__Task__:
Everything from the first line below through the line with "Nome (228, 1665)" is to be transcribed exactly, and nothing past it.

__Excerpted data__:
■ ■ ■ ■ ■ ■ ■

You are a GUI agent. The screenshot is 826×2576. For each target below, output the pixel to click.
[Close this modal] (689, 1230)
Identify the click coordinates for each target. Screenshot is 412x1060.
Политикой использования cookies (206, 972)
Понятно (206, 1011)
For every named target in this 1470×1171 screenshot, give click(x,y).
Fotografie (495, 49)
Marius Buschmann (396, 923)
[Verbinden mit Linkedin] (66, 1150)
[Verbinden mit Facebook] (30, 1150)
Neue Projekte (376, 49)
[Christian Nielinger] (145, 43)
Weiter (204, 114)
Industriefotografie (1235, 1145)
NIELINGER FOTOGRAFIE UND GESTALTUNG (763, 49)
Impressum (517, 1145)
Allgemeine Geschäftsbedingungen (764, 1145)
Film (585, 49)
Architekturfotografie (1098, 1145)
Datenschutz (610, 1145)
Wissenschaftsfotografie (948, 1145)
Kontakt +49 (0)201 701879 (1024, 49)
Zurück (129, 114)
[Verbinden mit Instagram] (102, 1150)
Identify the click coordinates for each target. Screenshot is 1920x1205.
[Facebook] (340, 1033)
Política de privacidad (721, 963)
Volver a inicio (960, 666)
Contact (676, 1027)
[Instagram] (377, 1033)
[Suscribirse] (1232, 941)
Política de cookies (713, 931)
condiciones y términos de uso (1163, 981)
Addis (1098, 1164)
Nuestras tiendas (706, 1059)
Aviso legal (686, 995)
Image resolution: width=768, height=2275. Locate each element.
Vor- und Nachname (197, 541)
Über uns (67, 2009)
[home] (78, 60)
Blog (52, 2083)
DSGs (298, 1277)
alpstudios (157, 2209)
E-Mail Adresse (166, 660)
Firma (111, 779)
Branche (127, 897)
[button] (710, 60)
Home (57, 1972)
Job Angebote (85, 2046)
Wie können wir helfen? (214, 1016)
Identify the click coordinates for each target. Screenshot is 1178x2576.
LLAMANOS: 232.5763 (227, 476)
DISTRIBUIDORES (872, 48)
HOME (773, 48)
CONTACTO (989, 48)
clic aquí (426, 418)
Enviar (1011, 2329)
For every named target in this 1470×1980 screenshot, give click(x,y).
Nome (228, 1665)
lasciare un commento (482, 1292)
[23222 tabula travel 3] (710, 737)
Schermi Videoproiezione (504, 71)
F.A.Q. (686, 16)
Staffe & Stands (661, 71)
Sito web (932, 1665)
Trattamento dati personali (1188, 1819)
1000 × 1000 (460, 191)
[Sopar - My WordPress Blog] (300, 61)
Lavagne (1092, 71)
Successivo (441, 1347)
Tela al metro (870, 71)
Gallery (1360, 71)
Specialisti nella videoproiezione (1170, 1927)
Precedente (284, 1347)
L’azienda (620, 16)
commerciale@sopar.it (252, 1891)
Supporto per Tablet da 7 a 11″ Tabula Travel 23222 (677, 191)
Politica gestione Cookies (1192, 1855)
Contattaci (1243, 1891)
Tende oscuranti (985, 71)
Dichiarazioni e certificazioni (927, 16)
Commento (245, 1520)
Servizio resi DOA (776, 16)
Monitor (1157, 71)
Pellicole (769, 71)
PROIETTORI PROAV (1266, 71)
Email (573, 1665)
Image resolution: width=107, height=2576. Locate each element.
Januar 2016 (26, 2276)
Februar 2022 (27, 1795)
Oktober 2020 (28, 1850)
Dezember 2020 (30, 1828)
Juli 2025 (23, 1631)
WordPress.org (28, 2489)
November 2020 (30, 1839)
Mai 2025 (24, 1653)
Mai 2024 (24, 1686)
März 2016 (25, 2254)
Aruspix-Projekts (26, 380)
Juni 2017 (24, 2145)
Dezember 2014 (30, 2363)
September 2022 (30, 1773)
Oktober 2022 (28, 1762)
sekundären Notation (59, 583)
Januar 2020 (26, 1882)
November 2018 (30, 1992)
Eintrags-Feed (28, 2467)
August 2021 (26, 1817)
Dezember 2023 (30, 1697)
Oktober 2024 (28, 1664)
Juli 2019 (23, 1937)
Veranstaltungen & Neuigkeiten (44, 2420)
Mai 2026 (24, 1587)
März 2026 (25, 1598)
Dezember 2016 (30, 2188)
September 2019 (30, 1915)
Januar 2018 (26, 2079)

■ ■ ■ ■ ■ ■ ■

__Solved exercise__:
You are a GUI agent. The screenshot is 826×2576. For each target below, output the pixel to click.
[Close this modal] (689, 1230)
Identify the click coordinates for each target. Screenshot is 412x1060.
Политикой использования cookies (206, 972)
Понятно (206, 1011)
For every named target in this 1470×1171 screenshot, give click(x,y).
Fotografie (495, 49)
Marius Buschmann (396, 923)
[Verbinden mit Linkedin] (66, 1150)
[Verbinden mit Facebook] (30, 1150)
Neue Projekte (376, 49)
[Christian Nielinger] (145, 43)
Weiter (204, 114)
Industriefotografie (1235, 1145)
NIELINGER FOTOGRAFIE UND GESTALTUNG (763, 49)
Impressum (517, 1145)
Allgemeine Geschäftsbedingungen (764, 1145)
Film (585, 49)
Architekturfotografie (1098, 1145)
Datenschutz (610, 1145)
Wissenschaftsfotografie (948, 1145)
Kontakt +49 (0)201 701879 (1024, 49)
Zurück (129, 114)
[Verbinden mit Instagram] (102, 1150)
Identify the click coordinates for each target. Screenshot is 1920x1205.
[Facebook] (340, 1033)
Política de privacidad (721, 963)
Volver a inicio (960, 666)
Contact (676, 1027)
[Instagram] (377, 1033)
[Suscribirse] (1232, 941)
Política de cookies (713, 931)
condiciones y términos de uso (1163, 981)
Addis (1098, 1164)
Nuestras tiendas (706, 1059)
Aviso legal (686, 995)
Image resolution: width=768, height=2275. Locate each element.
Vor- und Nachname (197, 541)
Über uns (67, 2009)
[home] (78, 60)
Blog (52, 2083)
DSGs (298, 1277)
alpstudios (157, 2209)
E-Mail Adresse (166, 660)
Firma (111, 779)
Branche (127, 897)
[button] (710, 60)
Home (57, 1972)
Job Angebote (85, 2046)
Wie können wir helfen? (214, 1016)
Identify the click coordinates for each target. Screenshot is 1178x2576.
LLAMANOS: 232.5763 (227, 476)
DISTRIBUIDORES (872, 48)
HOME (773, 48)
CONTACTO (989, 48)
clic aquí (426, 418)
Enviar (1011, 2329)
For every named target in this 1470×1980 screenshot, give click(x,y).
Nome (228, 1665)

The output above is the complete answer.